• [Work order]: Only the total should be returned: the number of lines in the data that hold the string "October".

[Dataset records — start]

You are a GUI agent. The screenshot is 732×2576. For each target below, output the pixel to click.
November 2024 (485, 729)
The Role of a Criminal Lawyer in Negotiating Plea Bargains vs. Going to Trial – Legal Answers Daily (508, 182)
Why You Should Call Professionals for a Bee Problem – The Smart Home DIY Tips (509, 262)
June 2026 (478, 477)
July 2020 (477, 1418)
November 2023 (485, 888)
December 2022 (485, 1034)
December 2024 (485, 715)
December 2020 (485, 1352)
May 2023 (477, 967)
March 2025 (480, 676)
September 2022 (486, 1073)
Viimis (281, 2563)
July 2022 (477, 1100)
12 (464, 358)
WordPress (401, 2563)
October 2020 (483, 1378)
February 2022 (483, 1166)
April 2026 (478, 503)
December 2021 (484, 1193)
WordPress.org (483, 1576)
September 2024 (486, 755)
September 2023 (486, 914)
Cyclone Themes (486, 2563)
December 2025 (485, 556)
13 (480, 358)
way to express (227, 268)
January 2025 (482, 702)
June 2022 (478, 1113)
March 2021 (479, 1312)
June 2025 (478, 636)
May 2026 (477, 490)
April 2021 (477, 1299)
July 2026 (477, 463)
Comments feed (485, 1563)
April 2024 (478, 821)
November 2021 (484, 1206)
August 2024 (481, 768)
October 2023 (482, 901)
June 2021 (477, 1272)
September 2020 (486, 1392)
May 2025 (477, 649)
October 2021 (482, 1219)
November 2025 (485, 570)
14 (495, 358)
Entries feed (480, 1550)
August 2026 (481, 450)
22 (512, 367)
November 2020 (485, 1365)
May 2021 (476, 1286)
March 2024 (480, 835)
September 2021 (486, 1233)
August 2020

[Dataset records — finish]

• [Solution to the exercise]: 3